Solve the integral equation $$f(t)=1+t-\frac{8}{3}\int ^t_0 (t-\tau)^3f(\tau)d\tau.$$
My attempt: Re-write the given integral equation, $$f(t)=1+t-\frac{8}{3}{t^3*f(t)}$$ Apply Laplace transform $$\mathcal{L}\{f(t)\}=\mathcal{L}\left\{1+t-\frac{8}{3}{t^3*f(t)}\right\}$$ I got $f(t)=\mathcal{L}^{-1}\left\{\frac{p^2+p^3}{p^4+16}\right\}$. How to continue from here?
On
Recall the Cauchy repeated integral formula:
$$\int_0^t (t-\tau)^3 f(\tau){\rm d}\tau =3! \underbrace{\int\int\int\int f(t)}_{g(t)}$$ (abuse of notation, bear with me).

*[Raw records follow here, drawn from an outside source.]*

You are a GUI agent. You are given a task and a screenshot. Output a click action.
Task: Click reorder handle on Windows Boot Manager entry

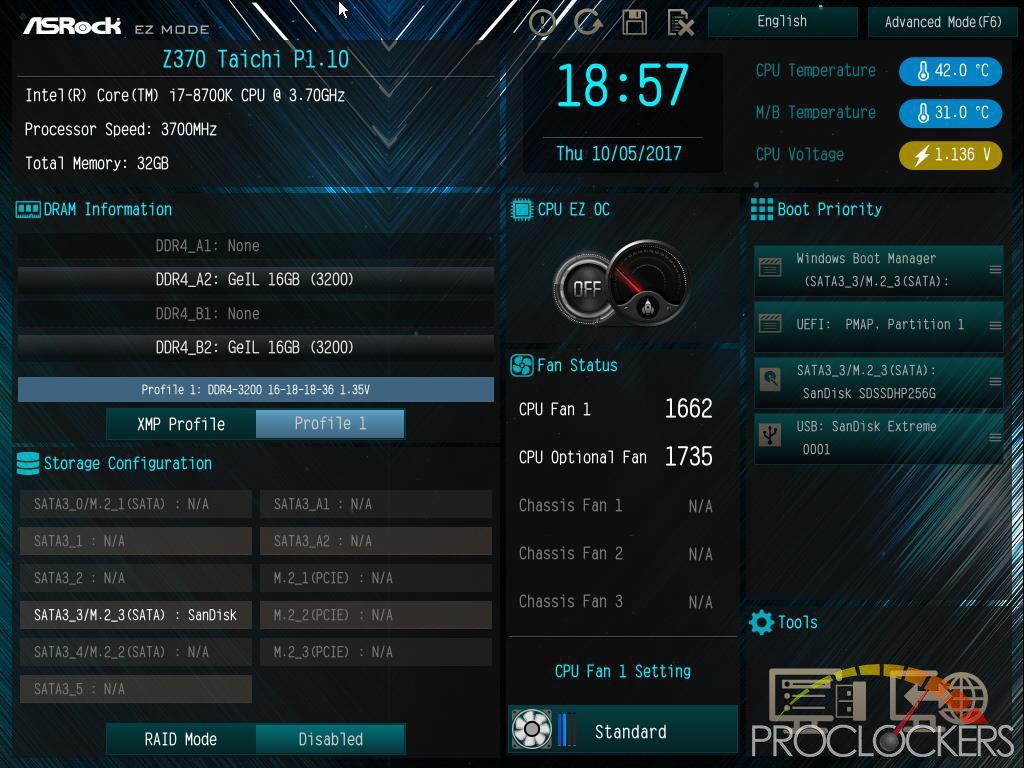[x=995, y=270]
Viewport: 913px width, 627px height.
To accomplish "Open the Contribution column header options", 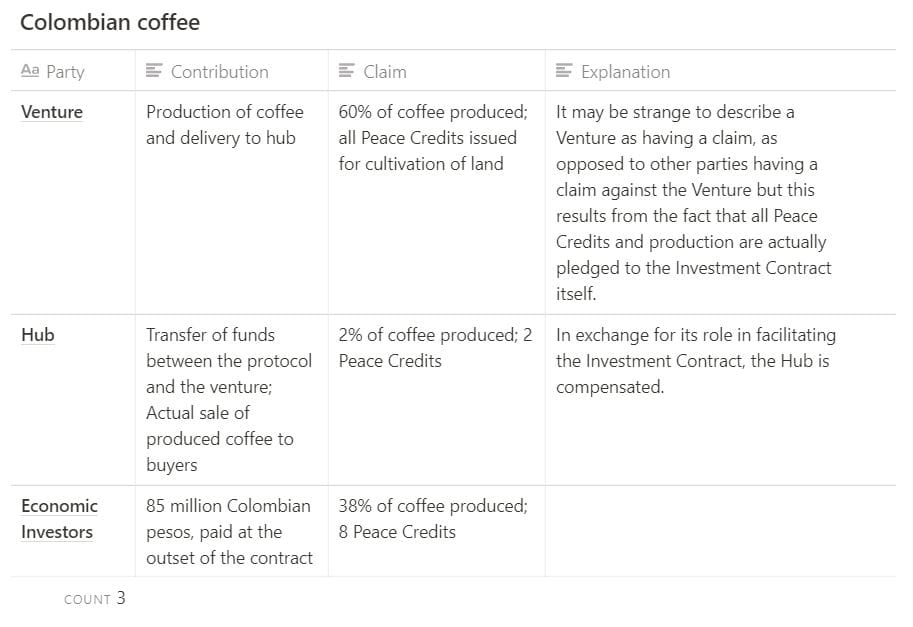I will (232, 71).
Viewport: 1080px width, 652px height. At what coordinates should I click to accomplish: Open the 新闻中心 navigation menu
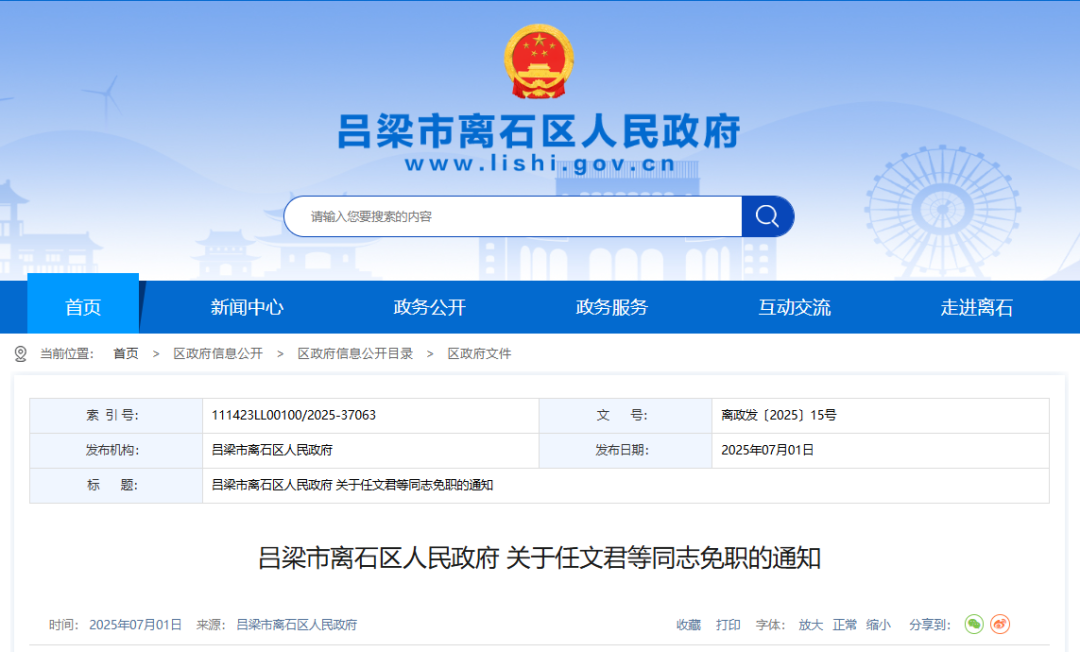(x=246, y=307)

Using the new function $g(t)$, we get a linear ordinary differential equation:
$$g''''(t)+\frac{8}{3}3! g(t)=1+t$$ $$g''''(t)+2^4 g(t)=1+t$$
This one, you can solve with ease. Particular solution is just
$$g_p(t)=\frac{1}{16}(1+t)$$ and the homogeneous solution is, from the characteristic equation $\lambda^4=-2^4$ → $\lambda=\sqrt{2}(\pm 1 \pm i)$, a superposition
$$g_h(t)=e^{\sqrt 2 t}(A\sin\sqrt2 t + B\cos\sqrt2 t)+e^{-\sqrt 2 t}(C\sin\sqrt2 t + D\cos\sqrt2 t)$$
The original function $f(t)$ is simply the fourth derivative of $g_h(t)$ (the particular solution vanishes after differentiation anyway). Because differentiation of exponentials is the same, the solution has the same form:
$$f(t)=e^{\sqrt 2 t}(A\sin\sqrt2 t + B\cos\sqrt2 t)+e^{-\sqrt 2 t}(C\sin\sqrt2 t + D\cos\sqrt2 t)$$ with $A,B,C,D$ set by initial conditions, which you can read from the original integral equation ($f(0)=1$, $f'(0)=1$, $f''(0)=0$, $f'''(0)=0$). You can carry on from here.
Here is a way of tackling some inverse Laplace transform problems assuming you are good at manipulating summations $$ \mathcal{L}^{-1}\left[\frac{s^2+s^3}{16+s^4}\right]=\mathcal{L}^{-1}\left[\frac{s^2}{16+s^4}\right]+\mathcal{L}^{-1}\left[\frac{s^3}{16+s^4}\right] $$ expanding about $s$ equals infinity we have $$ \frac{s^2}{16+s^4} = \sum_{n=0}^\infty \frac{(-1)^n 16^n}{s^{4n+2}}\\ \frac{s^3}{16+s^4} = \sum_{n=0}^\infty \frac{(-1)^n 16^n}{s^{4n+1}} $$ using that $\mathcal{L}^{-1}(1/s^n)=t^{n-1}/(n-1)!$ $$ \mathcal{L}^{-1}\left[\frac{s^2}{16+s^4}\right] = \sum_{n=0}^\infty \frac{(-1)^n 16^n t^{4n+1}}{(4n+1)!}=\frac{ch(x)s(x)+c(x)sh(x)}{2\sqrt{2}}\\ \mathcal{L}^{-1}\left[\frac{s^3}{16+s^4}\right] = \sum_{n=0}^\infty \frac{(-1)^n 16^n t^{4n}}{(4n)!}=c(x)ch(x) $$ where $ch=\cosh,sh=\sinh,s=\sin,c=\cos,x=\sqrt{2}t$.